Thomas, Wow! That is something that I would have never though of. Interesting approach, and something that I might well utilize in the future. It nicely handle the scenario of getting the data and not avoiding the error, but it doesn't actually work in practice. It means that you have to be very careful about what you are doing, and that a single place where you forgot to do this would result in your site being effectivley down.

alexidsa
05/29/2012 09:56 AM by
alexidsa

What if put "AllNodesAreOnline" flat into statistics? In this we could find out whether query was executed correctly similar to how we get total results count for paging (http://old.ravendb.net/faq/total-results-in-paged-data-set)

Thomas Krause
05/29/2012 10:01 AM by
Thomas Krause

Yes, that is the downside. The alternative would be to return a result always but include some error details in the result. But this makes it very easy to silently ignore the error.
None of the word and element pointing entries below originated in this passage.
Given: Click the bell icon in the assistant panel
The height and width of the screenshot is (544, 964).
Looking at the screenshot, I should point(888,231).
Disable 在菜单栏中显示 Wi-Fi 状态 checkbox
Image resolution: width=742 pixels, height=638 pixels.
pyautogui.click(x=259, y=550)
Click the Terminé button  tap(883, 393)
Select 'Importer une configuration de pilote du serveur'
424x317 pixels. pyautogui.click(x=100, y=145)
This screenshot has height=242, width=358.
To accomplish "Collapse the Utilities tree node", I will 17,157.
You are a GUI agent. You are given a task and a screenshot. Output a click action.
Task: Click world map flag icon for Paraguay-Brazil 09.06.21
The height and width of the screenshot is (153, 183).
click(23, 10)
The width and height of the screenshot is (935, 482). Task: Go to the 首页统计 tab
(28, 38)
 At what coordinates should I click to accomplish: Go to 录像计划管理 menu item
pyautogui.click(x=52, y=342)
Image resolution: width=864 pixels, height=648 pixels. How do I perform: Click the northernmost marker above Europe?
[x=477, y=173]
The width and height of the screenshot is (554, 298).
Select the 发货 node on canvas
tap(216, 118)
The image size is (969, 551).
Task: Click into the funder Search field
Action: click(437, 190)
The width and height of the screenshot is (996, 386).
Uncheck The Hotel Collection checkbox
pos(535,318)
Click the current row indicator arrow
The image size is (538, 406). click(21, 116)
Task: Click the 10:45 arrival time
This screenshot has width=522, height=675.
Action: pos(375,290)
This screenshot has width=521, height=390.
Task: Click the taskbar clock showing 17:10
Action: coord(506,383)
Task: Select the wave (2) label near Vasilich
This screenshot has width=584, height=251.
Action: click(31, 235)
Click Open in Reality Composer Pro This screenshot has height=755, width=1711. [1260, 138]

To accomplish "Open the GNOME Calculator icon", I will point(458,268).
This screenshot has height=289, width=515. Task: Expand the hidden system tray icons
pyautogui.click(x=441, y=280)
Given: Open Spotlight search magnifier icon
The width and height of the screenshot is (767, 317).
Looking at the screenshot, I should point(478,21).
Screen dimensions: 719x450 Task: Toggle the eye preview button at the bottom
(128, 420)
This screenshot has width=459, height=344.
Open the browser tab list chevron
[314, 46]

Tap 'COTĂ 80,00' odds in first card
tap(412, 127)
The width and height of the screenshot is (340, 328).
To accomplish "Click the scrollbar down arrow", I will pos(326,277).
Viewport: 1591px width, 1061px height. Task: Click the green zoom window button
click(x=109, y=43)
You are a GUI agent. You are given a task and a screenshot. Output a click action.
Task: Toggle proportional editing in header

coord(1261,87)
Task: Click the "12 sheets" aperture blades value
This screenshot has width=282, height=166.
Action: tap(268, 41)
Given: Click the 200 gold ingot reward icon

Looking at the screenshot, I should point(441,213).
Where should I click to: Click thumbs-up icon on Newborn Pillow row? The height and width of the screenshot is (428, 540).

It probably depends on the application which scenario is more desirable.

Giedrius
05/29/2012 10:09 AM by
Giedrius

Hm, what about classic saving all relevant data in single shard? In such case client and all his orders/payments/etc would go to single shard and either he would get everything, either nothing, but other clients would still be able to access system.

Jonty
05/29/2012 12:05 PM by
Jonty

Why not make it configurable? Safe by default would probably mean throw the exception (with the results), but give the option to change that behaviour.

Ayende Rahien
05/29/2012 12:33 PM by
Ayende Rahien

Jonty, Either options doesn't work. It is too big a tool, turn it on/off globally isn't helpful

Bundermuft
05/29/2012 01:31 PM by
Bundermuft

Just an alternative view would be using additional passive mirroring as, for example Greenplum offers. I.e. you have A B C nodes, B mirrors A, C mirrors B and A mirrors C. So if one of the nodes goes offline, system can continue to work (with integrity).

At the API level this should come as additional metadata of the session and it should be controlled by initializing the session (fails with exception, does not fail with the exception). 99% of the time I can imagine, app should not know about the node down, rather than sysadmin should get the alarm shower.

Chris Wright
05/29/2012 06:32 PM by
Chris Wright

As a user of ravendb, I want some way I can check the global health of my database without mucking about with exception handling. I want to be able to look in my session at the end of a request and see: was there anything that might have impacted correctness?

If so, I'll throw up an alert message at the top of the page: "We might not be showing you all available data."

That way, my customer support people can see that and give people the benefit of the doubt. They have the most information I can still provide, and also know that they don't have all the information they should.

I don't necessarily need to know this for each query; that might be useful, but it's way too granular for most of what I need to do. I just need to know whether to put up the alert box or not.

In a different context, I might want more granular options. Maybe I want to fail right away, or just check at one or two critical points if I have missing data.

I think the two ways of handling I want are: - Fail immediately always, by throwing an exception. - Give me the best results possible always, and record on Session whether there are any failures. That should be a property available for me to check at any time, though if I'm using some sort of batching, I may have started an operation that is doomed and will not be reflected there.

I'm not sure of anything else that would be useful.

Pop Catalin
05/29/2012 07:45 PM by
Pop Catalin

Either way can be the "only" good way for a certain type of applications/

Therefore how about, add the possibility to set the default globally and allow overriding locally.

But please go with the safe default ;). Those that want unsafe should opt in, not out out.

Comments have been closed on this topic.